Alexandre Léger auteur rétro

Tout l’univers!

LXVII- Un pas plus, deuxième épisode.

Des auteurs dont je n’ai lu ou apprécié qu’un seul livre, à tort ou à raison….

« élémentaire mon cher Holmes  » (1982)

Derrière le nom de Albert Davidson qui figure sur la couverture se cache René Reouven (1925-2020) qui cache lui-même le vrai nom de l’auteur: René Sussen. Né en Algérie, kibboutznik après son service militaire, professeur puis enfin auteur qui s’orienta assez vite vers la littérature policière.

Comme l’indique le titre, il s’agit d’une variation sur le mythe du célèbre détective de Baker Street ainsi que sur celui bien réel deJack l’éventreur. (Non, pas Jack Lang, un monstre d’un autre genre) Il n’y a à priori rien de bien neuf dans l’affaire, ce mélange entre réalité et fiction avait déjà été employé par d’autres auteurs A ce titre, le détective britannique rencontra plusieurs célébrités de son temps allant du capitaine Dreyfus dans « Sherlock Holmes et le prisonnier de l’île du Diable/ Prisoner of the Devil » ( 1979)du britannique Michael Hardwick ou encore Sigmund Freud dans « La solution à 7%/7%solution » (1974) de l’américain Nicholas Meyer dans adapté au cinéma par Herbert Ross en 1976 sous le titre « The 7% solution/ Sherlock Holmes attaque l’Orient Express »

Et je n’évoquerais pas, faute de place, les « études » allant du sérieux au délirant sur le sujet.

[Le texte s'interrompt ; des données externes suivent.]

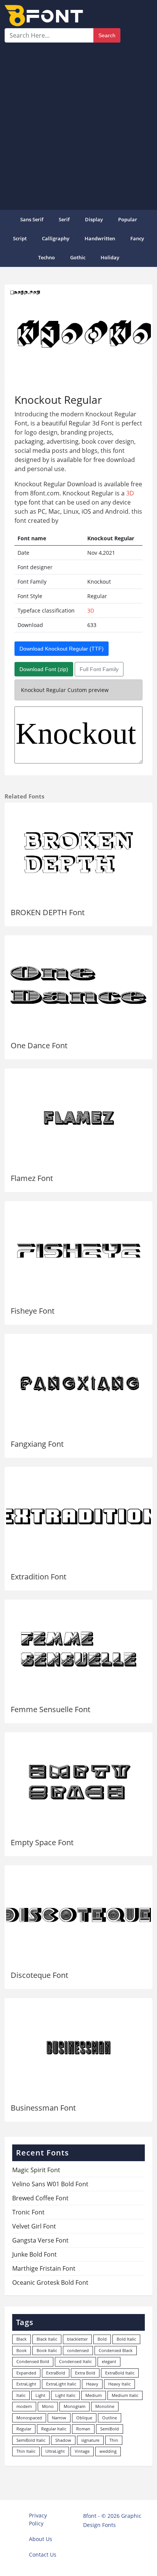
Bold (102, 2339)
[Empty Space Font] (78, 1782)
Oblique (84, 2417)
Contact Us (42, 2554)
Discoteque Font (39, 1975)
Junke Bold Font (34, 2254)
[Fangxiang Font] (78, 1383)
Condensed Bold (32, 2361)
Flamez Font (32, 1178)
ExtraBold (55, 2373)
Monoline (104, 2406)
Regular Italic (53, 2429)
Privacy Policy (38, 2519)
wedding (108, 2451)
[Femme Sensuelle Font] (78, 1649)
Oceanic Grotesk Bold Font (50, 2282)
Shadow (63, 2440)
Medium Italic (125, 2395)
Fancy (137, 238)
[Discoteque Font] (78, 1915)
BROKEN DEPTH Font (48, 912)
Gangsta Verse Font (40, 2240)
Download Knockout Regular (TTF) (61, 649)
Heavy (92, 2384)
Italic (21, 2395)
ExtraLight (26, 2384)
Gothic (77, 257)
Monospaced (29, 2417)
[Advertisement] (78, 124)
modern (24, 2406)
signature (90, 2440)
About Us (40, 2539)
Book (21, 2350)
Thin (113, 2440)
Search (106, 35)
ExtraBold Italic (120, 2373)
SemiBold (109, 2429)
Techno (46, 257)
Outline (109, 2417)
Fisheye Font (32, 1311)
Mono (48, 2406)
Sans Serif (31, 219)
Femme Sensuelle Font (50, 1709)
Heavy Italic (119, 2384)
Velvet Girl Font (34, 2226)
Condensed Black (116, 2350)
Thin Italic (25, 2451)
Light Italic (65, 2395)
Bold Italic (126, 2339)
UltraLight (55, 2451)
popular (127, 219)
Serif (64, 219)
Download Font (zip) (43, 669)
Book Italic (47, 2350)
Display (94, 219)
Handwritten (100, 238)
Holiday (110, 257)
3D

Pour en venir au livre de Réouven, il renouvelle ce genre du « Qui était Jack l’éventreur? » en emmenant les deux héros – qui figurent Holmes et Watson mais portent des noms différents- jusqu’en Amérique, ou leur route croise celle des « Gangs of New York » (Inspirés évidemment par le livre d’Herbert Asbury bien avant sa version filmée) ce qui permet à l’auteur de mêler habilement fiction et réalité.

« Histoires vraisemblables » (1908) de Frédéric Boutet (1874-1941) est un recueil de nouvelles relevant davantage de l’insolite que du Fantastique proprement dit, ce qui ne le rend pas moins savoureux, au contraire! C’est d’ailleurs ce qui explique le titre, des récits qui pourraient se produire en dépit de leur caractère extravagant. Une histoire tout de même relève du fantastique, laquelle raconte le coup de foudre d’un homme pour une femme…squelette! La suite montre comment se concluera cet amour à priori impossible!

« Les soldats de la mer » (1968) de Yves et Ada Rémy.

Yves Rémy (1936-2022) et Ada Rémy (1939-) ont très tôt formé un couple d’écrivains tout en se consacrant à la réalisation de documentaires animaliers. Leur oeuvre dédiée au fantastique et à la science fiction a pour ouvrages principaux « Les soldats de la mer » et « La maison du cygne » (1978) ‘est du premier dont il va être question ici, roman historique d’un monde imaginaire mais qui ressemble beaucoup à l’époque du Premier Empire. Il s’agit cependant moins d’une uchronie que d’un univers parallèle, ainsi que le révèle la fin – sans vouloir en dire trop.

Cruel, poétique, émouvant, épique, parfois drôle, le livre démontre chez ses auteurs une incroyable capacité à rendre crédible un univers qui n’existe pas.

Chaudement recommandé!

C’est tout pour aujourd’hui! A bientôt!